Entries taken from a collection
******
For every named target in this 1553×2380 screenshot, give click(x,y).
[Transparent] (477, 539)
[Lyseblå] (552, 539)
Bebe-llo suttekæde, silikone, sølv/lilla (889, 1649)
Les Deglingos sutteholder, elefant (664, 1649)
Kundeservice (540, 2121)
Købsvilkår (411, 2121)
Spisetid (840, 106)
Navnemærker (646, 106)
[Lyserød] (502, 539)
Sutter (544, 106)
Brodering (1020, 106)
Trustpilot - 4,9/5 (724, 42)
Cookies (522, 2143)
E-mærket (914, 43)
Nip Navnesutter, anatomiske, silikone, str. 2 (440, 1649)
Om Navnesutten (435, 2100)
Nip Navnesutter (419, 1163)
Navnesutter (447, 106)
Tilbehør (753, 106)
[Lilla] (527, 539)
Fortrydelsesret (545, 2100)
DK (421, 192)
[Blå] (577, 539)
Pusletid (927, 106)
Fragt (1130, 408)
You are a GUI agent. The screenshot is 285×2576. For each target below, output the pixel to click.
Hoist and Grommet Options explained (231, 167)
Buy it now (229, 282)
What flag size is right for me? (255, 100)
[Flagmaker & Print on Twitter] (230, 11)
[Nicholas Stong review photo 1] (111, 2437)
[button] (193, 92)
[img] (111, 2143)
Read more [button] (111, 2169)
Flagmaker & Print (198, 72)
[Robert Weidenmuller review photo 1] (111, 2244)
******
Work instruction
Transcribe the records in full, keeping every character as it is.

Solved problem
For every named target in this 1553×2380 screenshot, give click(x,y).
[Transparent] (477, 539)
[Lyseblå] (552, 539)
Bebe-llo suttekæde, silikone, sølv/lilla (889, 1649)
Les Deglingos sutteholder, elefant (664, 1649)
Kundeservice (540, 2121)
Købsvilkår (411, 2121)
Spisetid (840, 106)
Navnemærker (646, 106)
[Lyserød] (502, 539)
Sutter (544, 106)
Brodering (1020, 106)
Trustpilot - 4,9/5 (724, 42)
Cookies (522, 2143)
E-mærket (914, 43)
Nip Navnesutter, anatomiske, silikone, str. 2 (440, 1649)
Om Navnesutten (435, 2100)
Nip Navnesutter (419, 1163)
Navnesutter (447, 106)
Tilbehør (753, 106)
[Lilla] (527, 539)
Fortrydelsesret (545, 2100)
DK (421, 192)
[Blå] (577, 539)
Pusletid (927, 106)
Fragt (1130, 408)
You are a GUI agent. The screenshot is 285×2576. For each target below, output the pixel to click.
Hoist and Grommet Options explained (231, 167)
Buy it now (229, 282)
What flag size is right for me? (255, 100)
[Flagmaker & Print on Twitter] (230, 11)
[Nicholas Stong review photo 1] (111, 2437)
[button] (193, 92)
[img] (111, 2143)
Read more [button] (111, 2169)
Flagmaker & Print (198, 72)
[Robert Weidenmuller review photo 1] (111, 2244)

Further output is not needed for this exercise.